Wong has hosted mahjong events in independent bookstores, breweries, libraries, and at street fairs, and one thing that always stands out is how the game wrenches people from their devices. “You can’t really be on your phone while playing,” she says, a welcome salve in our distraction-addled age.

And unlike increasingly popular running clubs, mahjong doesn’t require breaking a sweat, says Ryan Lee, the 25-year-old founder of Youth Luck Leisure

Four people are seated around a table playing Mahjong, focusing on their tiles, with drinks and bags nearby in a dimly lit room.
Mahjong’s rising popularity stems in part from its nostalgic appeal to young Asian Americans. | Source: Tyler Wang

His mahjong events — which sell out in hours and take place at a rolling roster of venues, including Hawthorn, Harborview, 606, Imperial Palace, and The Felix — provide “a really organic way to meet people.” YLL mahjong nights, which he caps at an impressive 200 guests, feature sexy lighting, specialty cocktails, and DJs (though he ensures the music is at “an appropriate level” for mingling and playing). 

Although young people of Asian descent made up most of YLL’s initial participants, Lee has noticed an increasing variety of backgrounds and generations.
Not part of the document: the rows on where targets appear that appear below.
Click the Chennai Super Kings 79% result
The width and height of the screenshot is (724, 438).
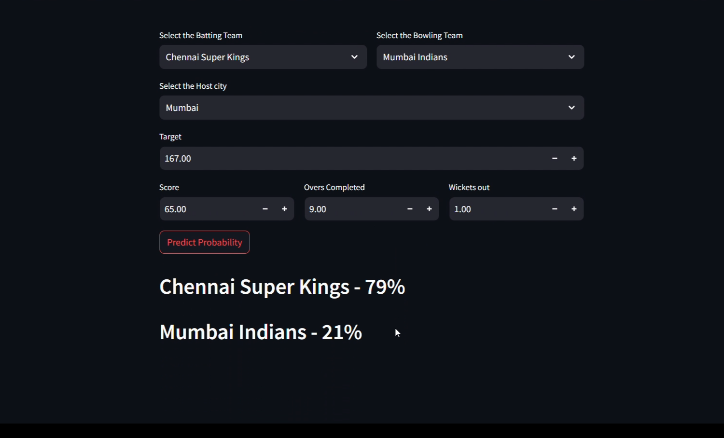coord(282,287)
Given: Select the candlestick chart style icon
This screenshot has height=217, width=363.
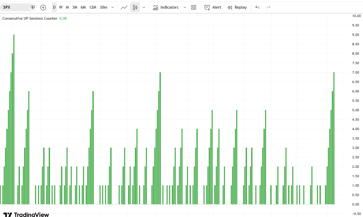Looking at the screenshot, I should (135, 7).
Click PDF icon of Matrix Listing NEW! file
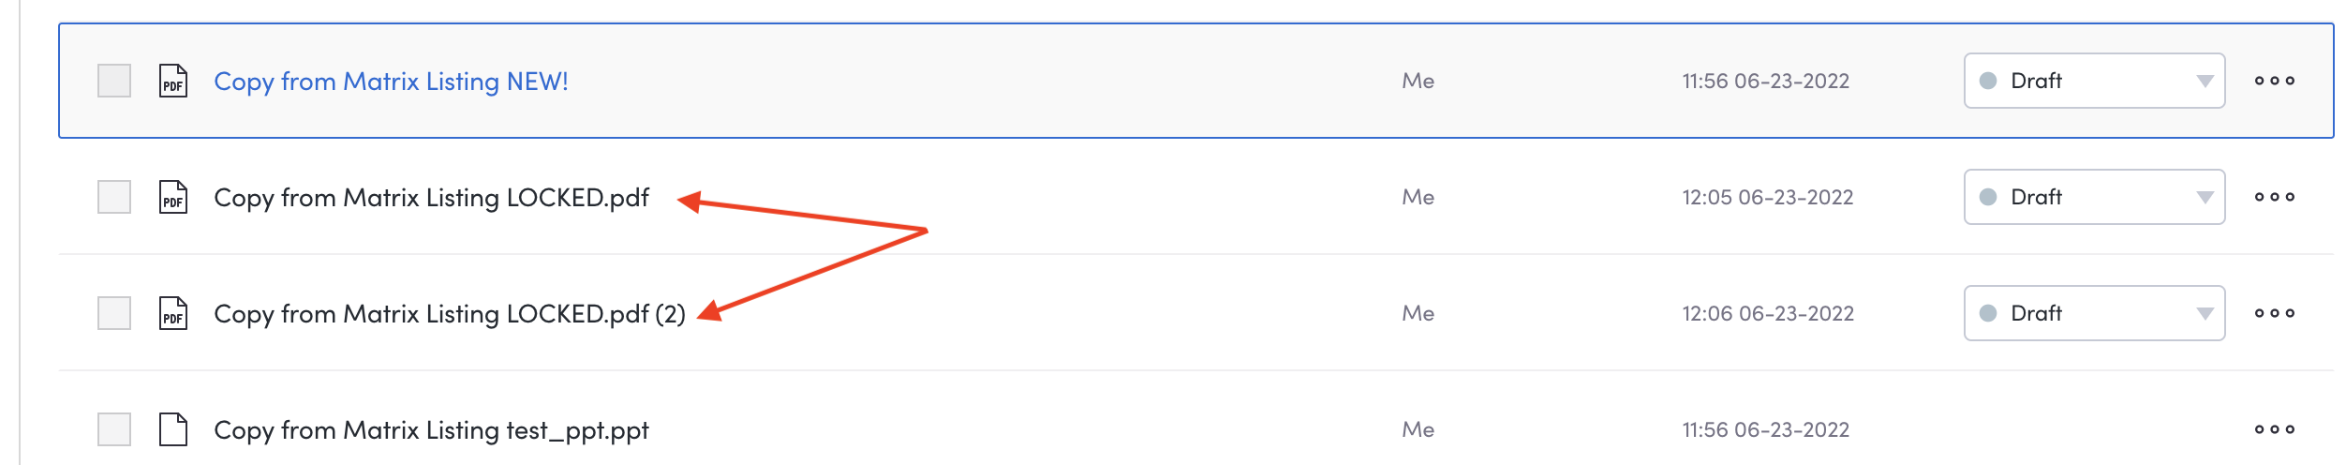2346x465 pixels. [173, 81]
He notes that people generally want to find outlets for “sharing culture” these days, and mahjong satisfies that craving while being something “that you could play for the rest of your life.” 

He sees his mission as helping people connect with the game and one another — and getting young people to leave the house on Friday and Saturday nights. 

“We want to be part of the rebuilding of San Francisco,” he says. “Our nightlife is not as popping, and I think that people love that this is a change of pace.”